The film discusses the ideological framework of marriage in Islam on one hand, and interrogates the idea of sexuality and the male gaze in cinema on the other. The filmmaker herself begins a journey of sexual exploration and self-agency. It is only through the generational lens of her grandmother and mother’s opposing views that she begins to unpack her sexuality and autonomy.

It is not a documentary on Islam, but rather – Muslim women and their existence in the world.

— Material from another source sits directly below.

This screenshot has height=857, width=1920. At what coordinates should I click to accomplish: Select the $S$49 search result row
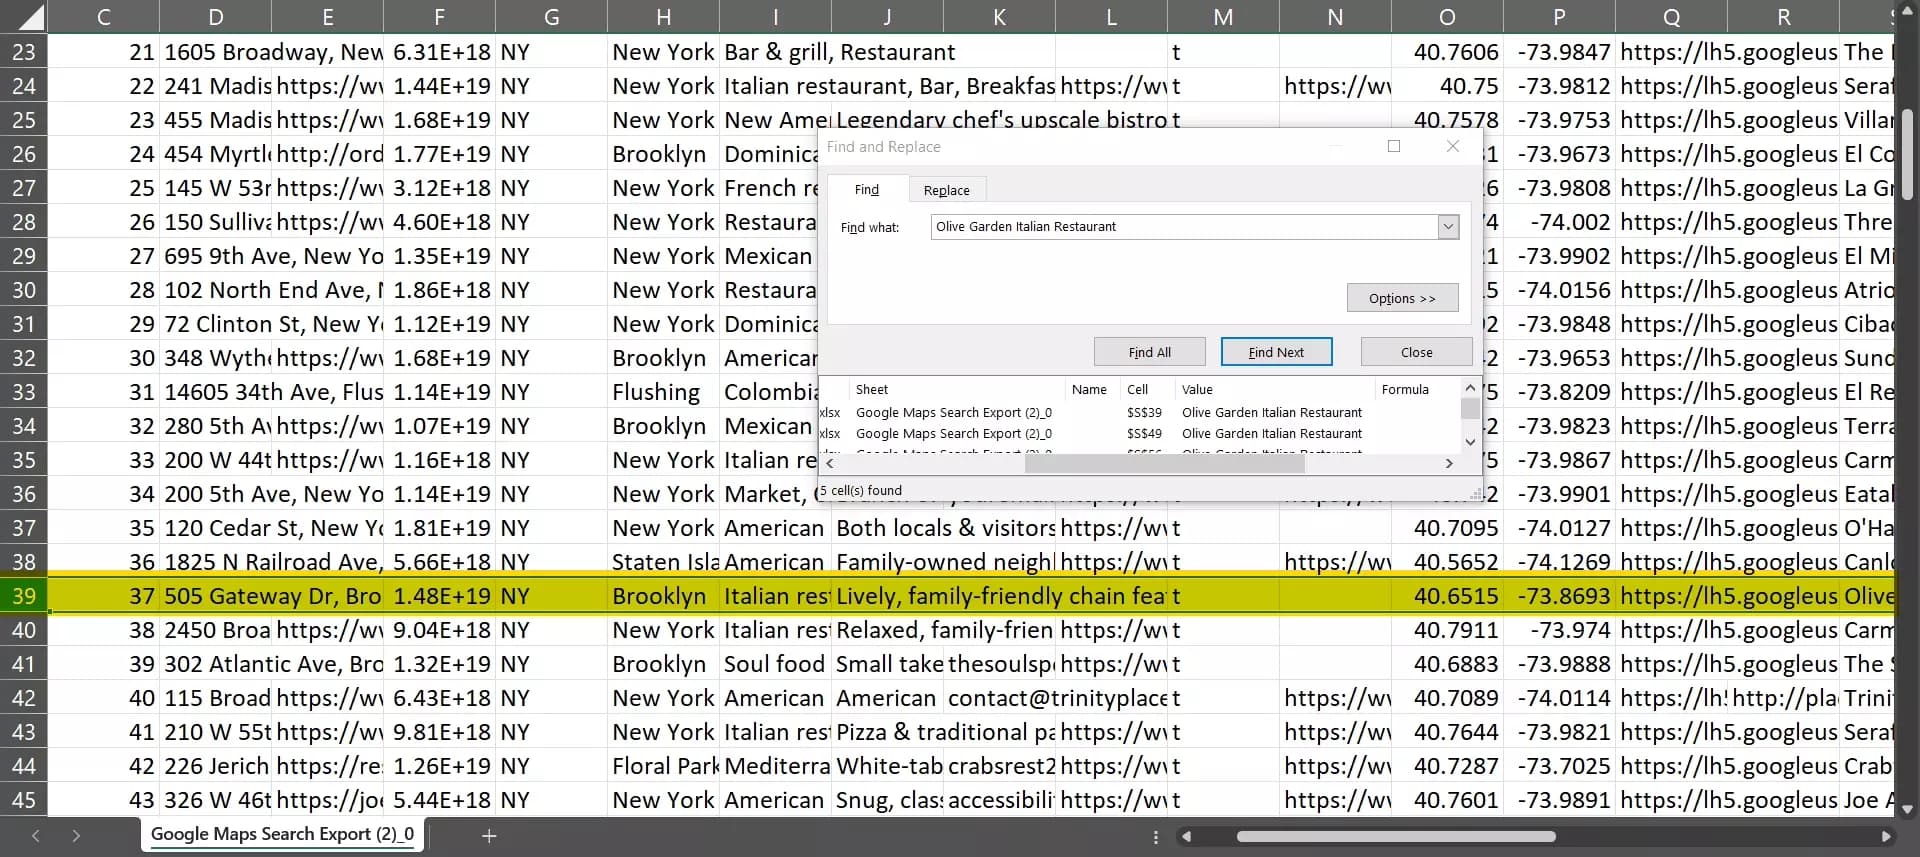pyautogui.click(x=1143, y=434)

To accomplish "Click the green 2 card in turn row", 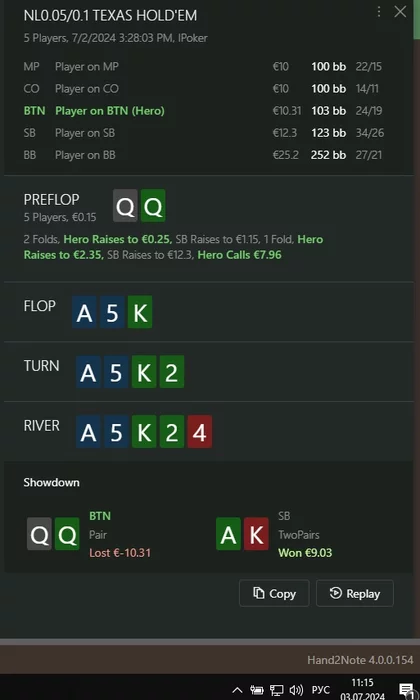I will (172, 372).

This is a personal self-reflexive experimental documentary. Muslim women are raised with little understanding about their bodies and often times excluded from sexual education as a result of their parent’s fears of exposure at an early age. But this documentary’s themes of touching, intimacy, sex, taboo and gender expectations of the Muslim women are threaded throughout. More importantly, it is a reclamation of one’s feminine side–at the heart of the film is the revelation that the Muslim female body exists within space, and it contains an identity and a movement of pleasure. It envokes questioning and paradoxes of self. It is not a documentary on Islam, but rather on Muslim women and their existence.


 

Shameelah Khan has completed two postgraduate honor degrees from The University of Witwatersrand in Film, Visual and Performing Arts and the second in Creative Writing. She then continued her education and attained an undergrad degree in Psychology. Recently, Shameelah took up Islamic sciences and female studies at the Lady Aisha College in Cape Town.

Currently, she is the co-director of an online arts magazine called Odd and a production course administrator and lecturer at AFDA, Johannesburg.